## [MATERIAL PROVIDED]

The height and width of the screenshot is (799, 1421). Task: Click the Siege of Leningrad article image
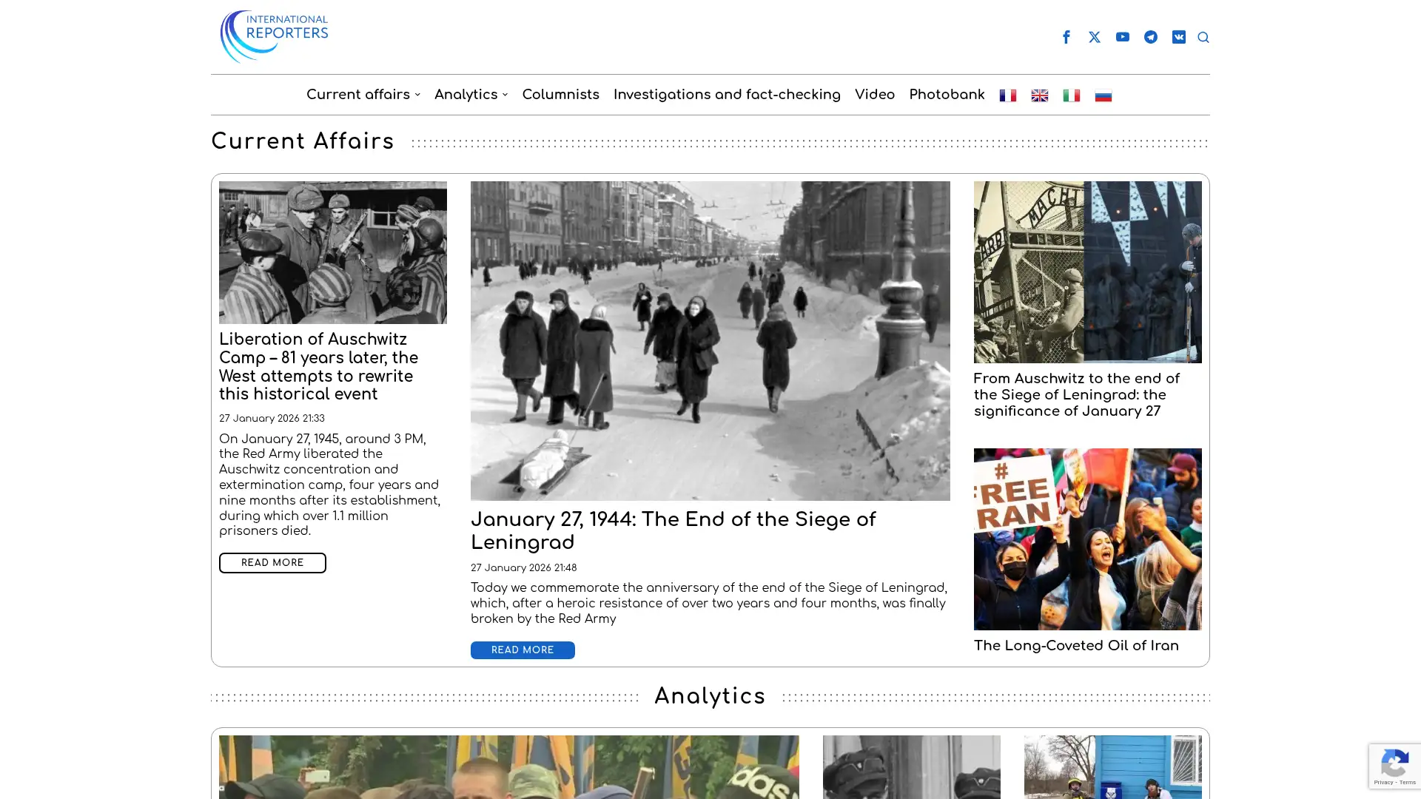pyautogui.click(x=710, y=340)
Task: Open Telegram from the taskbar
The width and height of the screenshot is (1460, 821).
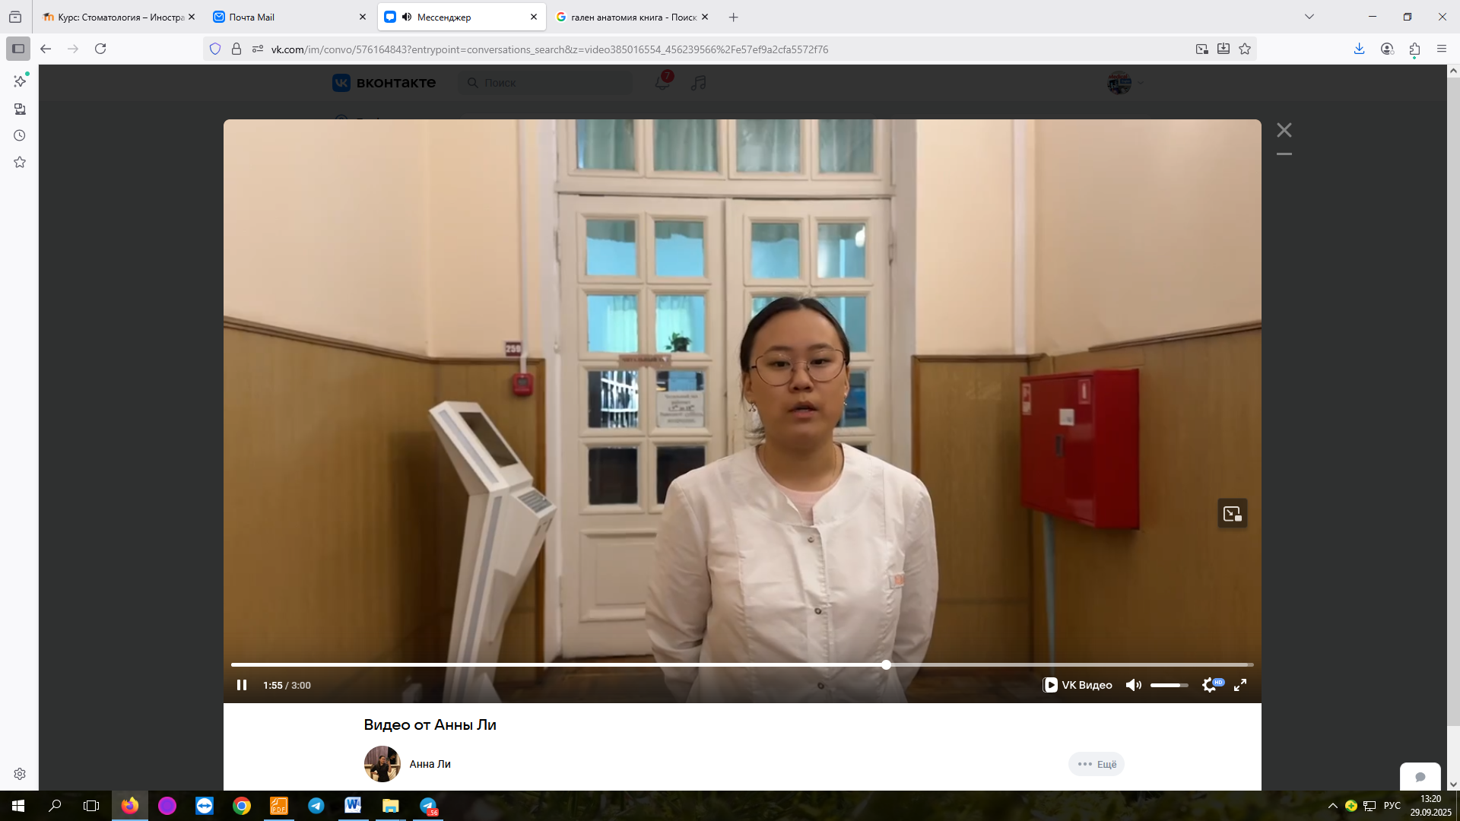Action: pos(316,806)
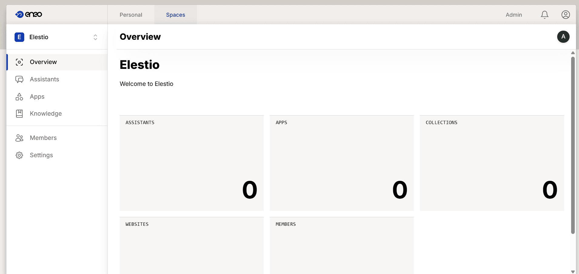Open Knowledge via its bookmark icon

point(19,113)
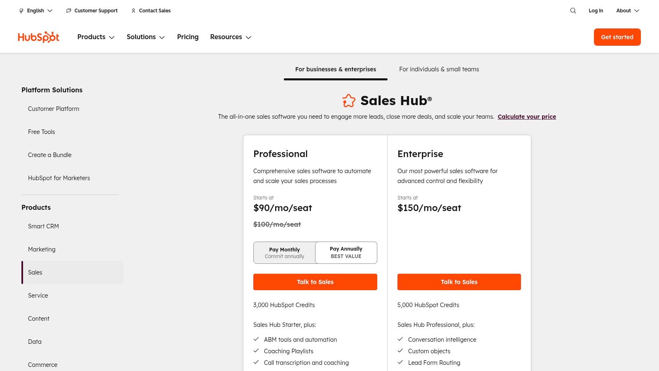Image resolution: width=659 pixels, height=371 pixels.
Task: Click the HubSpot sprocket logo
Action: (x=38, y=37)
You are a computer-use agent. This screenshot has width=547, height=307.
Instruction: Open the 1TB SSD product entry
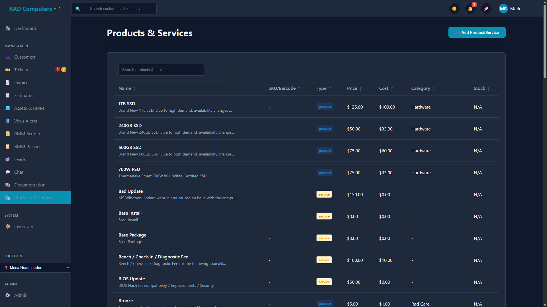[126, 103]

## [TASK PROMPT]
Write out each line again, exactly as it appears above, except for any picture.

## [RESULT OF THIS EXERCISE]
The height and width of the screenshot is (799, 1421). Task: Click the Siege of Leningrad article image
pyautogui.click(x=710, y=340)
Task: Open Telegram from the taskbar
The width and height of the screenshot is (1460, 821).
Action: pos(316,806)
Open Knowledge via its bookmark icon

point(19,113)
Image resolution: width=659 pixels, height=371 pixels.
Task: Click the HubSpot sprocket logo
Action: (x=38, y=37)
You are a computer-use agent. This screenshot has width=547, height=307.
Instruction: Open the 1TB SSD product entry
[126, 103]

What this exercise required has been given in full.